Assessment of Three Criteria to Establish Borrelial Infection in Suspected Lyme Neuroborreliosis

Author Type(s)

Faculty

DOI

10.1007/s15010-024-02338-2

Journal Title

Infection

First Page

165

Last Page

174

Document Type

Article

Publication Date

2-1-2025

Department

Medicine

Keywords

Borrelia burgdorferi, Culture of Borrelia from cerebrospinal fluid, Erythema migrans, Intrathecal borrelial antibody synthesis, Lyme neuroborreliosis

Disciplines

Medicine and Health Sciences

Abstract

Purpose: Diagnosis of (European) Lyme neuroborreliosis has been based on clinical presentation, cerebrospinal fluid (CSF) pleocytosis and demonstration of intrathecal borrelial antibody synthesis (ITBAS) to document Borrelia burgdorferi s. l. infection.

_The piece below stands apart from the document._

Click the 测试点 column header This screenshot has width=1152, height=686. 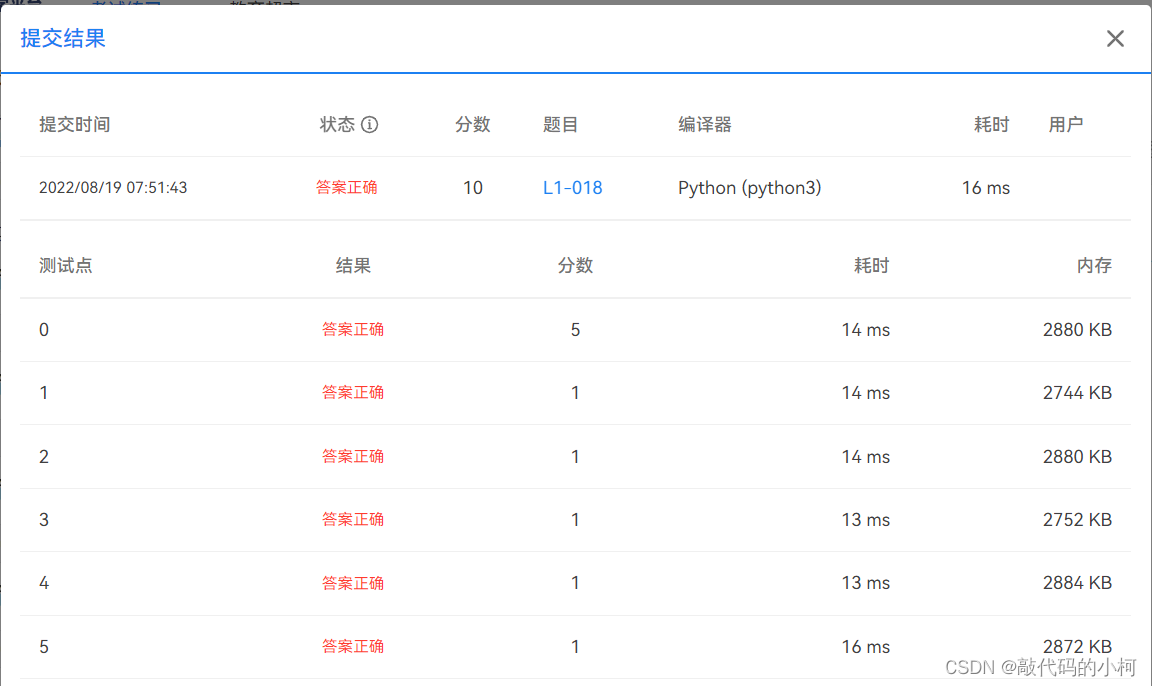(65, 265)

It is not known if other criteria to document Borrelia infection may contribute to the diagnosis. Methods: We compared the sensitivity of three individual criteria (ITBAS, CSF Borrelia culture, and the presence of erythema migrans [EM]) to confirm the diagnosis of early Lyme neuroborreliosis in 280 patients ≥ 15 years of age evaluated at a Lyme borreliosis outpatient clinic in Slovenia. The patients had either radicular pain of new onset or involvement of a cranial nerve but without radicular pain, each in conjunction with CSF pleocytosis. Evaluation was of patients who had each of the three confirmatory criteria assessed, and for whom at least one criterion was positive. Results: Analysis of 280 patients, 120 women and 160 men, median age 57 (range 15–84) years, revealed that ITBAS was the most frequently observed positive criterion (85.4%), followed by EM (52.9%), and by a positive CSF Borrelia culture (9.6%). Of the 280 patients, 154 (55%) met only one criterion (43.2% ITBAS only, 10.7% EM only, and 1.1% positive CSF culture only), whereas 42.1% met two criteria. Only 2.9% of patients were positive by all three criteria. Conclusion: Although ITBAS was the most frequent criterion for confirmation for Borrelia infection, the presence of EM alone confirmed an additional 10.7% of patients and a positive CSF Borrelia culture alone added another 1.1%.